:: Dataset ::
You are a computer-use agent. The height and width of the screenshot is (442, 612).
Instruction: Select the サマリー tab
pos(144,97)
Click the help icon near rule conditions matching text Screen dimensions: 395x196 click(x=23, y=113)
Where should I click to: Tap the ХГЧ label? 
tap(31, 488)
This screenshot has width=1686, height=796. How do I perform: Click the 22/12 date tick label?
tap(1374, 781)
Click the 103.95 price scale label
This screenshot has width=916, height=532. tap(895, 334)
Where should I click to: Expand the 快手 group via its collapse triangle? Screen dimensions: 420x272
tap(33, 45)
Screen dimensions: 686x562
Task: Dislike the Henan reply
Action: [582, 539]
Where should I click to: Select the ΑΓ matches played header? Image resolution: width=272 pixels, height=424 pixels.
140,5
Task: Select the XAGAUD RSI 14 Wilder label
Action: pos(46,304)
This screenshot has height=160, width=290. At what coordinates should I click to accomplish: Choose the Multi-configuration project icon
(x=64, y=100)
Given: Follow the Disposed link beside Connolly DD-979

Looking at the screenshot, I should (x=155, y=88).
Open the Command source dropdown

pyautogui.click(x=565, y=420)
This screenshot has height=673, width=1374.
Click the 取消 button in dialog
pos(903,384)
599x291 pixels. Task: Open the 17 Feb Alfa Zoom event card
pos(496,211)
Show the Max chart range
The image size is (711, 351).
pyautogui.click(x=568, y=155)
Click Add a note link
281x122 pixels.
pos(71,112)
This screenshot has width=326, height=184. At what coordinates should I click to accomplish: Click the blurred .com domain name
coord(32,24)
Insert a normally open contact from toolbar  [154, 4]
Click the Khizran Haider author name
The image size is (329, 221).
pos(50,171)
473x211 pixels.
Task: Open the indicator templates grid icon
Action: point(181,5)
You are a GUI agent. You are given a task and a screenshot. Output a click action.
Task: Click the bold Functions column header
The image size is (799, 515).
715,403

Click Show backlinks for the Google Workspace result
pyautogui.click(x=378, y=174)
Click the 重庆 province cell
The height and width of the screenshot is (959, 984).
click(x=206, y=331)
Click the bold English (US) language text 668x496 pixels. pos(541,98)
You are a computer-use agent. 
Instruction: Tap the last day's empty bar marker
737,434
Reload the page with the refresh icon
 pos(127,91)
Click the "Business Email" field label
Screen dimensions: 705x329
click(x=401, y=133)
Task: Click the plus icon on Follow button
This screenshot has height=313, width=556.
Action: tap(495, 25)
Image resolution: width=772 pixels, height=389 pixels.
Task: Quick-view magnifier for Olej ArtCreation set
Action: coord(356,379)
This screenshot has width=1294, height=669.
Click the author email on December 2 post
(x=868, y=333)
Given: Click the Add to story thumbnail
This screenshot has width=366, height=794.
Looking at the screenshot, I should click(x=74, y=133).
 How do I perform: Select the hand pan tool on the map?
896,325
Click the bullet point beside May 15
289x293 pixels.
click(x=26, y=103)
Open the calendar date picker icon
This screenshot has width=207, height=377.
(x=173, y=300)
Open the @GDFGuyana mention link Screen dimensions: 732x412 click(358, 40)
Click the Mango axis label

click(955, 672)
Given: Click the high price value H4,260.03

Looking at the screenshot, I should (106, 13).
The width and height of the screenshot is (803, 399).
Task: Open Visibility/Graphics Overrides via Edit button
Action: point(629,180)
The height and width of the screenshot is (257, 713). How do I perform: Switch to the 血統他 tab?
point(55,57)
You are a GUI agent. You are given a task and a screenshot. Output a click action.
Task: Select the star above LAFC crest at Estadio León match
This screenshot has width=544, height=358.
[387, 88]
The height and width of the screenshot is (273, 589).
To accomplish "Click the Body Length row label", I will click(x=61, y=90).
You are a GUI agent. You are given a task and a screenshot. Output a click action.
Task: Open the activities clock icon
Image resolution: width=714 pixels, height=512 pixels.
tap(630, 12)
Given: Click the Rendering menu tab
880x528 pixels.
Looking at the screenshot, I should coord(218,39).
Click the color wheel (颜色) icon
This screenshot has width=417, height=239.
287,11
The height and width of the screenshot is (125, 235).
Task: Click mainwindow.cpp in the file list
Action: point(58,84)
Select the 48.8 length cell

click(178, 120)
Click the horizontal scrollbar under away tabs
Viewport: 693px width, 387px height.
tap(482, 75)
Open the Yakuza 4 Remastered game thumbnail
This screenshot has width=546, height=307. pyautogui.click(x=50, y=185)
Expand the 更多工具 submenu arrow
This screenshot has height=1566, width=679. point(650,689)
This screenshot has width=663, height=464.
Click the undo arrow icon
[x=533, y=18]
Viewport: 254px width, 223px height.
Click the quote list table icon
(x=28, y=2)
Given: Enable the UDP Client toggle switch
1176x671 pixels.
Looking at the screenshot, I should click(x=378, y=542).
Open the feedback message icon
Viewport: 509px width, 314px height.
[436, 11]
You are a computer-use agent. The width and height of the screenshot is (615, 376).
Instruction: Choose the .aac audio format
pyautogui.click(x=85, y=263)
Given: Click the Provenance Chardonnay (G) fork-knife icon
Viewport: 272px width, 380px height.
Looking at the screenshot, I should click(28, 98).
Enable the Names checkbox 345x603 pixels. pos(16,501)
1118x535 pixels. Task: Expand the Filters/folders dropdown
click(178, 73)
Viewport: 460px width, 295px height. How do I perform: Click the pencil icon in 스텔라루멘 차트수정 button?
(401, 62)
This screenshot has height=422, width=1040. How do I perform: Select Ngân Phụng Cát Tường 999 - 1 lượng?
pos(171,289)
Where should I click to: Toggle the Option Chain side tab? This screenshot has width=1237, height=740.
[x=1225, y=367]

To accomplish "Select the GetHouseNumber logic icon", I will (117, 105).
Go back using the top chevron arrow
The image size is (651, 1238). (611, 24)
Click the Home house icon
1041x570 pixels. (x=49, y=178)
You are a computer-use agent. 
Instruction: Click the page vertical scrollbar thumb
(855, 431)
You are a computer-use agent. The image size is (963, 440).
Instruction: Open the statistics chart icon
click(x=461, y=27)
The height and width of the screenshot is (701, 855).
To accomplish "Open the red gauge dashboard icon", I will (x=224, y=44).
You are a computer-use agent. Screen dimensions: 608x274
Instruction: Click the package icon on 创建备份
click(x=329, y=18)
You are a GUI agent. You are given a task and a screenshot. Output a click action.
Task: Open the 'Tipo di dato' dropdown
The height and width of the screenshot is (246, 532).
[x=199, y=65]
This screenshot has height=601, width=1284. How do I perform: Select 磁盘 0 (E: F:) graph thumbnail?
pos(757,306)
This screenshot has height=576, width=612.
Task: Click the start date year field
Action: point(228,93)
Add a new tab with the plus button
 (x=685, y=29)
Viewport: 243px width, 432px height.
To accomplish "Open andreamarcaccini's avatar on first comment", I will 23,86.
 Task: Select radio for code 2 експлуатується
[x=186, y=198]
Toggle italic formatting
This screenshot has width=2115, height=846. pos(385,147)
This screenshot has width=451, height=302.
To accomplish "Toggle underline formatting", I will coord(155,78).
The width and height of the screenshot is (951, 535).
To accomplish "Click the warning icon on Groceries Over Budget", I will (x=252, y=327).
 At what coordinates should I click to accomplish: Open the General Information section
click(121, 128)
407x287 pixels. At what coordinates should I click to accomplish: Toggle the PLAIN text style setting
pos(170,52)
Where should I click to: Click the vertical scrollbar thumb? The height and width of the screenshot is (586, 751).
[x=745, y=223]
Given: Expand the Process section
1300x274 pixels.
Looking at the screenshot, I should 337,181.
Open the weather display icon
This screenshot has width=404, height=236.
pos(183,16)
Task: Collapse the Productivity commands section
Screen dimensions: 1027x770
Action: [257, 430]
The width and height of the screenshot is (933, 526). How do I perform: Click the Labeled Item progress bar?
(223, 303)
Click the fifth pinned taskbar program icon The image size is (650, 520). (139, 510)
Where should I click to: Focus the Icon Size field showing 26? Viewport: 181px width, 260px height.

:: Problem to work on ::
All lines from the line containing "Click the fifth" through the end of the listing above are to be duplicated exactly; include both ends and nothing further.

:: Answer area ::
Click the fifth pinned taskbar program icon The image size is (650, 520). (139, 510)
Where should I click to: Focus the Icon Size field showing 26? Viewport: 181px width, 260px height.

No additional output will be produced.